Viaturas mal concebidas, muito feias, sem espaço para acomodar os passageiros, com as frentes dos assentos viradas umas para as outras quando deveriam estar viradas para o sentido da marcha.
De Figueiredo a 21 de Junho de 2024
Na mouche!
De Bic Laranja a 21 de Junho de 2024
Ainda me lembro dos bancos estofados de couro verde aos gomos, as molduras das janelas em madeira envernizada, as cortinas de couro ou lona verde, o chão de ripas para se não escorregar, os frisos cromados. O ínico plástico era a fórmica dos painéis de tecto. No meu tempo já não havia chapeleira.
Não tinham ar condicionado, mas tinham quebra-luz ao longo das janelas e no óculo traseiro.
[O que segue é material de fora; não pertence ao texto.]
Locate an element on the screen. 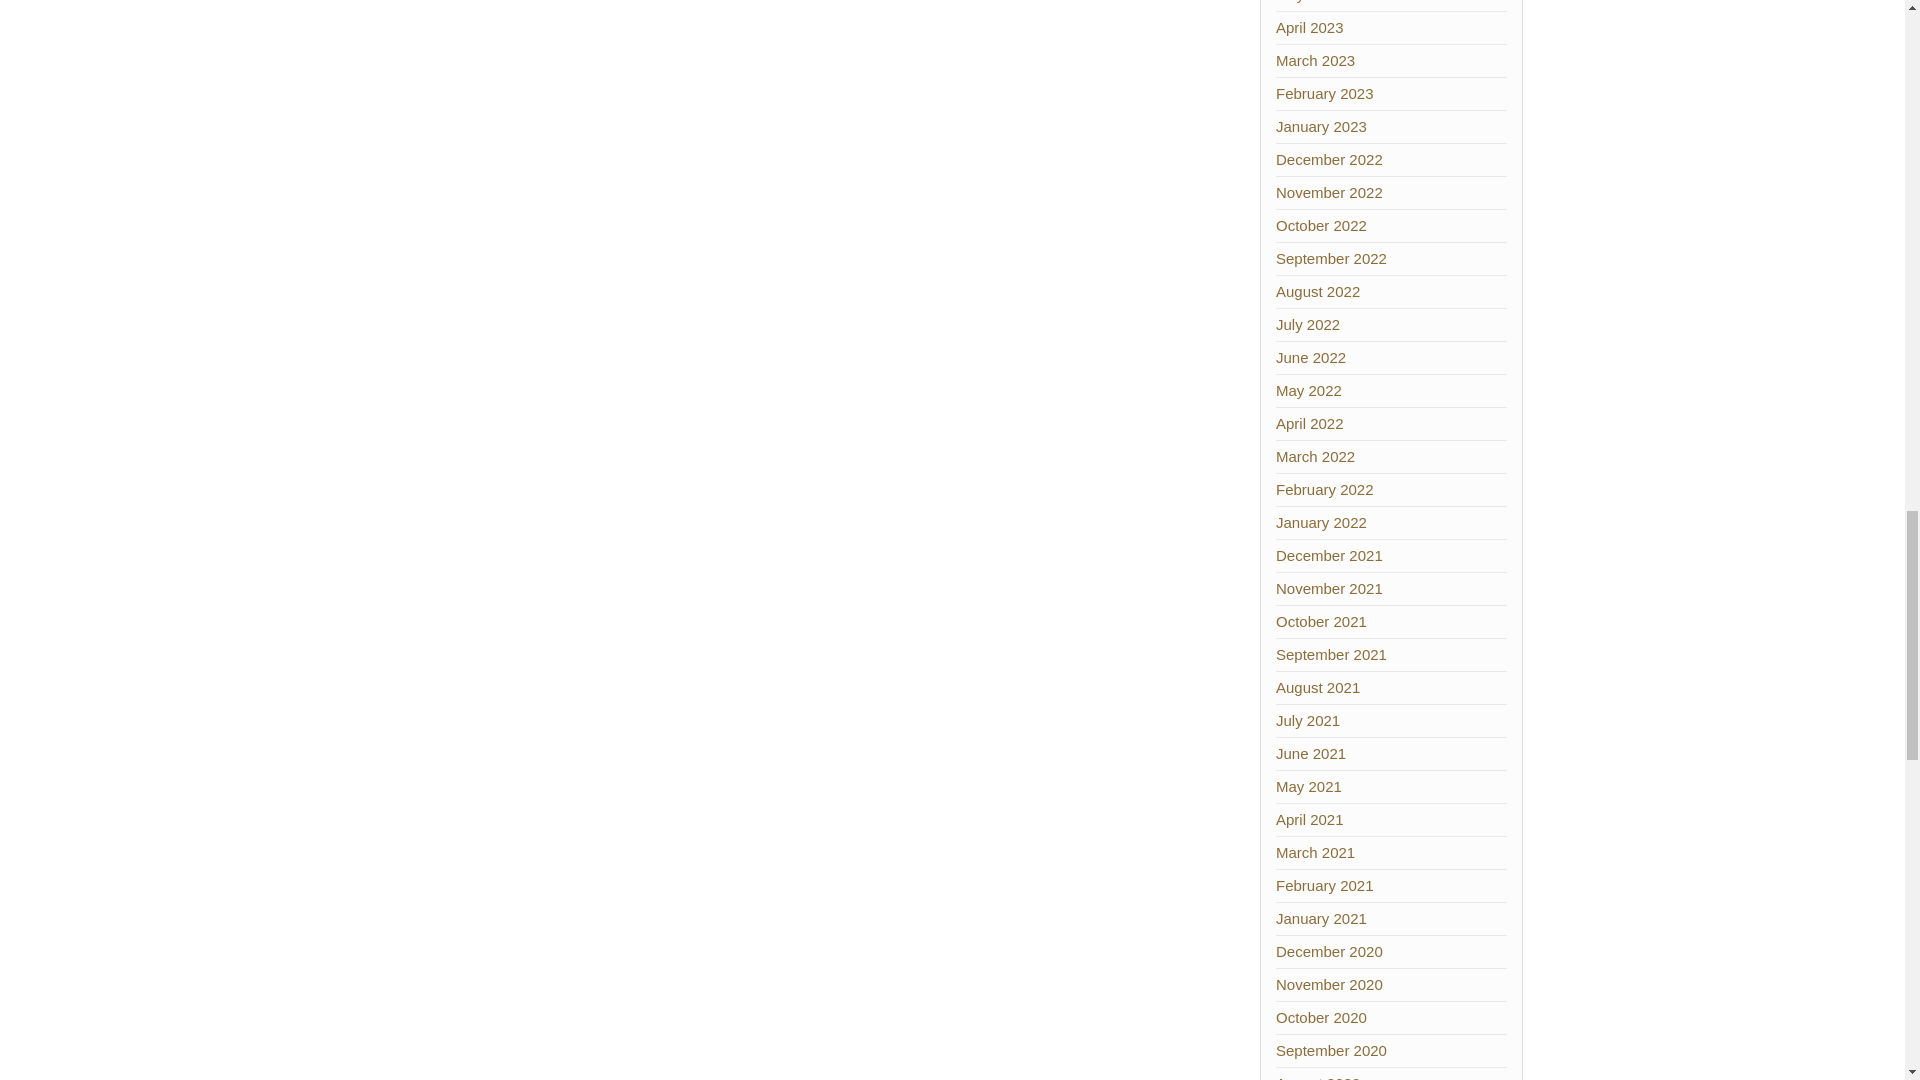 The image size is (1920, 1080). October 2022 is located at coordinates (1322, 226).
Agora falem-me em ecologia, ou salvar o planeta ou lá o que é isso…
As reformas em fins de 60 nestes autocarros de um piso — os primeiros que vieram ainda pelos anos de 1940 — puseram-lhe portas automáticas e alargaram-lhe as plataformas traseiras em metro, metro e meio, retirando-lhe todos os assentos atrás do eixo traseiro para poder ensardinhar melhor os passageiros. Entre eixos, acabaram por ter só bancos de 1 lugar e não dois, para ensardinhar o mais que se podia o pobre passageiro, que assim viajaria «confortàvelmente» de pé nas amplas coxias.
Tem sido um aprimorar de qualidade que só visto. Parece-me que desde que o uso de chapéu caiu em desuso, ele é só barretes, mas ninguém repara. Já crescemos assim e a propaganda pinta a falta de qualidade ao contrário.